You are viewing a plain text version of this content. The canonical link for it is here.

Posted to user@nutch.apache.org by Chris Anderson <jc...@grabb.it> on 2008/06/28 22:12:14 UTC

stripped down crawl

Hi,

I'm running a crawl which uses my own parsers (via hadoop streaming
jar) so I have no use of the Lucene / fulltext side of Nutch. Of
course I'm using Nutch to develop the ongoing crawldb.

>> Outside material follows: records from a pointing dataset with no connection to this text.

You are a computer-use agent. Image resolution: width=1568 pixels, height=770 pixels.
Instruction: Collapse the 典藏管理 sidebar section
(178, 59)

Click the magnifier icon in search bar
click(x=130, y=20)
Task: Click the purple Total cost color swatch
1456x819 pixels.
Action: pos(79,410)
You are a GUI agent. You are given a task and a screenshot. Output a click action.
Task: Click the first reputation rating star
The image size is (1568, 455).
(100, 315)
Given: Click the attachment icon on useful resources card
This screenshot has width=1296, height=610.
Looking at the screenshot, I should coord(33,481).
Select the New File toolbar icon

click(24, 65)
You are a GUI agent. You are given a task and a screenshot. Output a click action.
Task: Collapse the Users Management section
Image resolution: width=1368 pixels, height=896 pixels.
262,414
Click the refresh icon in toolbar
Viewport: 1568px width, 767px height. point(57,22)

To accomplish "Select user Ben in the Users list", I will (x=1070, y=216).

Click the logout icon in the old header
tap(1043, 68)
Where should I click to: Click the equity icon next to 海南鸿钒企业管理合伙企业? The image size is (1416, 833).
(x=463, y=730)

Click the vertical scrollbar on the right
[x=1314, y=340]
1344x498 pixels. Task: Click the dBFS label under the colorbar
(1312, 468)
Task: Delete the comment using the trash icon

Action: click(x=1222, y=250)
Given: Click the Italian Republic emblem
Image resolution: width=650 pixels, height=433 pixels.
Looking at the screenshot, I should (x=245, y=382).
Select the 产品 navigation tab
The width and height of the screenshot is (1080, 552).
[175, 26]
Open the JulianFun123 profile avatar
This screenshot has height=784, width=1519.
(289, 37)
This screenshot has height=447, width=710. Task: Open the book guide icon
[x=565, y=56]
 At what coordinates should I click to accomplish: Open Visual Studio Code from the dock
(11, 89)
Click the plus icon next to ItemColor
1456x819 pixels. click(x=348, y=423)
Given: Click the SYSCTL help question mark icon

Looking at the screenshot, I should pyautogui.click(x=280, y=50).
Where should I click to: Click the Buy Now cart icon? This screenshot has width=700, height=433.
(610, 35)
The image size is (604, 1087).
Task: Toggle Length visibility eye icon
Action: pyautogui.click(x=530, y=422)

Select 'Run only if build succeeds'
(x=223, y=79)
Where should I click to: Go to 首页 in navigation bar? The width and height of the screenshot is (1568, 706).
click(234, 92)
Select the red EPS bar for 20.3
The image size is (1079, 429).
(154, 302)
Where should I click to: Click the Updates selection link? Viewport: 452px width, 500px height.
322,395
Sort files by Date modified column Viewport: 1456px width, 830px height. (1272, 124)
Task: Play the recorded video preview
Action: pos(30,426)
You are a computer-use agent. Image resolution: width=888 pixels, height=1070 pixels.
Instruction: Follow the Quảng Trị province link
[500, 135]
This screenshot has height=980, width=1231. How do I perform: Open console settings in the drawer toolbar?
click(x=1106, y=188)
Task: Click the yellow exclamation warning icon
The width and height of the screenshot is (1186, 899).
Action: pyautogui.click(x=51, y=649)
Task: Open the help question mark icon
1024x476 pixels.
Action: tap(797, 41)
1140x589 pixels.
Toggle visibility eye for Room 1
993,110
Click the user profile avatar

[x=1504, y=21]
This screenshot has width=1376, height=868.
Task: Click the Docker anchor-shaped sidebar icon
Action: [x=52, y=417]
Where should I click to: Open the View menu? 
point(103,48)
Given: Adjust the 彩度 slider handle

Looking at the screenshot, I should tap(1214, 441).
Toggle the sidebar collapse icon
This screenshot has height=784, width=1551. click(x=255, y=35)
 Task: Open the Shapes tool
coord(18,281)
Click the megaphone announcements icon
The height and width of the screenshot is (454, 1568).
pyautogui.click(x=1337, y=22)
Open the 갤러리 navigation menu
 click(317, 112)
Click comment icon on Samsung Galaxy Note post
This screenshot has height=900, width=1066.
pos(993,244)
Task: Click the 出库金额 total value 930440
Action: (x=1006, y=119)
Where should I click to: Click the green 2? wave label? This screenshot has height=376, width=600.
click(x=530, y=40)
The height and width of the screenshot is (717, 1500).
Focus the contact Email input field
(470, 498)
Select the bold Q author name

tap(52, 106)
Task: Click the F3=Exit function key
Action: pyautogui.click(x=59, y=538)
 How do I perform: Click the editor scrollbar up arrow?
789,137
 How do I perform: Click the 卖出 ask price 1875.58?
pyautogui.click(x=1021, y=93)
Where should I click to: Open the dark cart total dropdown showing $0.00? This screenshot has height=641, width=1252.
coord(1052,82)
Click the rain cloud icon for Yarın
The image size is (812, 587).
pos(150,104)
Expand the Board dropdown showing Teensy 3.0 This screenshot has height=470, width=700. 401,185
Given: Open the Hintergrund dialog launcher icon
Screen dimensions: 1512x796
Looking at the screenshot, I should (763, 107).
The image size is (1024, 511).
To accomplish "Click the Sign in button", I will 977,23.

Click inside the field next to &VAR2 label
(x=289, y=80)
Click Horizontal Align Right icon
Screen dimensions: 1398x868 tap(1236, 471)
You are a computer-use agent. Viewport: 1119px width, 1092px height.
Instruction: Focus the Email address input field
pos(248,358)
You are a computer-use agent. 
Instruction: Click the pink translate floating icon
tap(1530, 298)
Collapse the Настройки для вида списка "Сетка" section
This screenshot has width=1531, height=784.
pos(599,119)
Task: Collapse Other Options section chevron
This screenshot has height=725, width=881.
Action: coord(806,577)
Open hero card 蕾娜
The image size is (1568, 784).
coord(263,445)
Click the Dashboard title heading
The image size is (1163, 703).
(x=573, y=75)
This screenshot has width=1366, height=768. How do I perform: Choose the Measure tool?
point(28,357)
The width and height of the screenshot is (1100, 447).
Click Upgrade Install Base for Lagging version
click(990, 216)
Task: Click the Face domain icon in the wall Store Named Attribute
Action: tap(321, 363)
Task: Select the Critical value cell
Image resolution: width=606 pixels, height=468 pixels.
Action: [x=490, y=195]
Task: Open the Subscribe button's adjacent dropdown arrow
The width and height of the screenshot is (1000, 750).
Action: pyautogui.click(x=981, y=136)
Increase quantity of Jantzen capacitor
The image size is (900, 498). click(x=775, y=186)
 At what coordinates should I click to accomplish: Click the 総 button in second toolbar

My question is
can I leave the Parsing stage out of my CrawlTask, and still have
Nutch generate the next depth's URLs?


Here is what I'm doing currently:

Injector injector = new Injector(conf);
Generator generator = new Generator(conf);
Fetcher fetcher = new Fetcher(conf);
ParseSegment parseSegment = new ParseSegment(conf);
CrawlDb crawlDbTool = new CrawlDb(conf);

// initialize crawlDb
injector.inject(crawlDb, rootUrlDir);
int i;
for (i = 0; i < depth; i++) {
  // generate new segment
  Path segment = generator.generate(crawlDb, segments, -1, topN,
System.currentTimeMillis(),false,false);
  if (segment == null) {
    LOG.info("Stopping at depth=" + i + " - no more URLs to fetch.");
    break;
  }
  // fetch it
  fetcher.fetch(segment, threads);

  // parse it, if needed
  if (!Fetcher.isParsing(job)) {
    parseSegment.parse(segment);
  }
  // update crawldb
  crawlDbTool.update(crawlDb, new Path[]{segment}, true, false);
}

-- 
Chris Anderson
http://jchris.mfdz.com